● **Task brief**: Exactly copy the final stretch of the listing below: the line with "[Twitter] (430, 2539)" and every line after it.

● **Data for processing**:
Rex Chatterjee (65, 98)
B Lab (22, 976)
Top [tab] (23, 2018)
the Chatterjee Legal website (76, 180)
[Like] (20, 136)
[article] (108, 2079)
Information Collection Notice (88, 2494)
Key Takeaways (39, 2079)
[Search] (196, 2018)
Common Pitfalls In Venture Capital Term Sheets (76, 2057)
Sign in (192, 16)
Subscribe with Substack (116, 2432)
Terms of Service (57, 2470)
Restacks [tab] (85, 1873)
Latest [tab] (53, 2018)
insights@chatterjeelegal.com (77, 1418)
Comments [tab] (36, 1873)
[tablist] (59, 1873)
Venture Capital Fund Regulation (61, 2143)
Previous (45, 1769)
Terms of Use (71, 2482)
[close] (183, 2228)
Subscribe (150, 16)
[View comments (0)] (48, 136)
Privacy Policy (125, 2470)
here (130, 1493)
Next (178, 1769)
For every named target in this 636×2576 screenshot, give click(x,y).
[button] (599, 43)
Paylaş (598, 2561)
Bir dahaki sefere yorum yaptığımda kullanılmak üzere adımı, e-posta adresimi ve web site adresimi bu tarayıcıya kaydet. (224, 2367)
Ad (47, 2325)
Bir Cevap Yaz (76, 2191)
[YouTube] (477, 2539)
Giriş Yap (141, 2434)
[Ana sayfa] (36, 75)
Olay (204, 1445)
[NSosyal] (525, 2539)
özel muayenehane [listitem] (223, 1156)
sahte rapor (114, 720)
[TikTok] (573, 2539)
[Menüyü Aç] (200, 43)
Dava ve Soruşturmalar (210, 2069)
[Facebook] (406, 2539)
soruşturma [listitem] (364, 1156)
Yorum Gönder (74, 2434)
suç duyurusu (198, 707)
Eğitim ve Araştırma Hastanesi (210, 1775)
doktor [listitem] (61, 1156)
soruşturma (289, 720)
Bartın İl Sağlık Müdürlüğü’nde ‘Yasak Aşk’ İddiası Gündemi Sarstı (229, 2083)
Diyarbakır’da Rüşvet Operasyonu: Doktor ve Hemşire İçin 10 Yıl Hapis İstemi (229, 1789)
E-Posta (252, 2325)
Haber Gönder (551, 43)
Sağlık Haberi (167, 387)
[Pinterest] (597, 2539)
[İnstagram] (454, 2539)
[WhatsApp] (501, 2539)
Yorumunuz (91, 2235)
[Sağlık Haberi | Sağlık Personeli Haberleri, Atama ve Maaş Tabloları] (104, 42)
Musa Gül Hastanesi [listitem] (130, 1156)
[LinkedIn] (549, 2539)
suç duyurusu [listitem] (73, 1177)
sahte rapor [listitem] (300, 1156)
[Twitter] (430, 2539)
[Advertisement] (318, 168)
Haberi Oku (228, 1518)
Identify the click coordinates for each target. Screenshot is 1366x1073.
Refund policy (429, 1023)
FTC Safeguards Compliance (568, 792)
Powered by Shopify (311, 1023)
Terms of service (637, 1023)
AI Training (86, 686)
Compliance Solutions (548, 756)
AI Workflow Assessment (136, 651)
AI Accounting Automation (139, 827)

● **Answer to this problem**:
[Twitter] (430, 2539)
[Advertisement] (318, 168)
Haberi Oku (228, 1518)
Identify the click coordinates for each target. Screenshot is 1366x1073.
Refund policy (429, 1023)
FTC Safeguards Compliance (568, 792)
Powered by Shopify (311, 1023)
Terms of service (637, 1023)
AI Training (86, 686)
Compliance Solutions (548, 756)
AI Workflow Assessment (136, 651)
AI Accounting Automation (139, 827)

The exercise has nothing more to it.